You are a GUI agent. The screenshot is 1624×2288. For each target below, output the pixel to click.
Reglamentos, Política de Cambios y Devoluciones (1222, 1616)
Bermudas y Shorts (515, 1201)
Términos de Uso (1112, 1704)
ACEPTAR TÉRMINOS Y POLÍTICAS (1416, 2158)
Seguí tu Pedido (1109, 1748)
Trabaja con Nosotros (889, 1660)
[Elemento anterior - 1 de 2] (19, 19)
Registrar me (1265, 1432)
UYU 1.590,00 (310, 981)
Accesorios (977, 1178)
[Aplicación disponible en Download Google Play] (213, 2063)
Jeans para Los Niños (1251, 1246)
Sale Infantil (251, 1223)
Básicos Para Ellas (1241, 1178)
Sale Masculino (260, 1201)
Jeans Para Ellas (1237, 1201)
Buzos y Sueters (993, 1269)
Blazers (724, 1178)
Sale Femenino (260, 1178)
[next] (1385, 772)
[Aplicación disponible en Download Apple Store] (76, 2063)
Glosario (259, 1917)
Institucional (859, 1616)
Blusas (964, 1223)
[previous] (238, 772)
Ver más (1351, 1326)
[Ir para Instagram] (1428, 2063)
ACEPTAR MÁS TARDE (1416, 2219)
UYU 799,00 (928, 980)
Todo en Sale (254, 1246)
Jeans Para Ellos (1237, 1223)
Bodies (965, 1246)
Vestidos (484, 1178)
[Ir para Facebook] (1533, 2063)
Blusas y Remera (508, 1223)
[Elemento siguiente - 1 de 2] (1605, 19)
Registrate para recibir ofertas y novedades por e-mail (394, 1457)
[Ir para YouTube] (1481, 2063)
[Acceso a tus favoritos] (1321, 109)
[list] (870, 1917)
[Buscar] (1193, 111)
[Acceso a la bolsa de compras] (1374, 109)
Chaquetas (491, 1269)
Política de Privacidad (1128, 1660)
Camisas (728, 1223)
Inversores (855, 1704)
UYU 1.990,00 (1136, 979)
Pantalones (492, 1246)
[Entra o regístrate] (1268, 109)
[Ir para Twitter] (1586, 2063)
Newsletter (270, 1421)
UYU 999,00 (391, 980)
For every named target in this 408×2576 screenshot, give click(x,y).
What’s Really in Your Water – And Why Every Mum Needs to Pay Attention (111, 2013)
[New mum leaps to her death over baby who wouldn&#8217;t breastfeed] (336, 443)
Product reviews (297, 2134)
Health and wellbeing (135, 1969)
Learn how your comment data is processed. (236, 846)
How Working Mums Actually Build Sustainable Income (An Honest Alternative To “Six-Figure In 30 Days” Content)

[Assignment]:
Look back at the entries above. Retype the line with "Jeans Para Ellas (1237, 1201)", the line with "Política de Privacidad (1128, 1660)", and all lines in between.

[Exercise answer]:
Jeans Para Ellas (1237, 1201)
Buzos y Sueters (993, 1269)
Blazers (724, 1178)
Sale Femenino (260, 1178)
[next] (1385, 772)
[Aplicación disponible en Download Apple Store] (76, 2063)
Glosario (259, 1917)
Institucional (859, 1616)
Blusas (964, 1223)
[previous] (238, 772)
Ver más (1351, 1326)
[Ir para Instagram] (1428, 2063)
ACEPTAR MÁS TARDE (1416, 2219)
UYU 799,00 (928, 980)
Todo en Sale (254, 1246)
Jeans Para Ellos (1237, 1223)
Bodies (965, 1246)
Vestidos (484, 1178)
[Ir para Facebook] (1533, 2063)
Blusas y Remera (508, 1223)
[Elemento siguiente - 1 de 2] (1605, 19)
Registrate para recibir ofertas y novedades por e-mail (394, 1457)
[Ir para YouTube] (1481, 2063)
[Acceso a tus favoritos] (1321, 109)
[list] (870, 1917)
[Buscar] (1193, 111)
[Acceso a la bolsa de compras] (1374, 109)
Chaquetas (491, 1269)
Política de Privacidad (1128, 1660)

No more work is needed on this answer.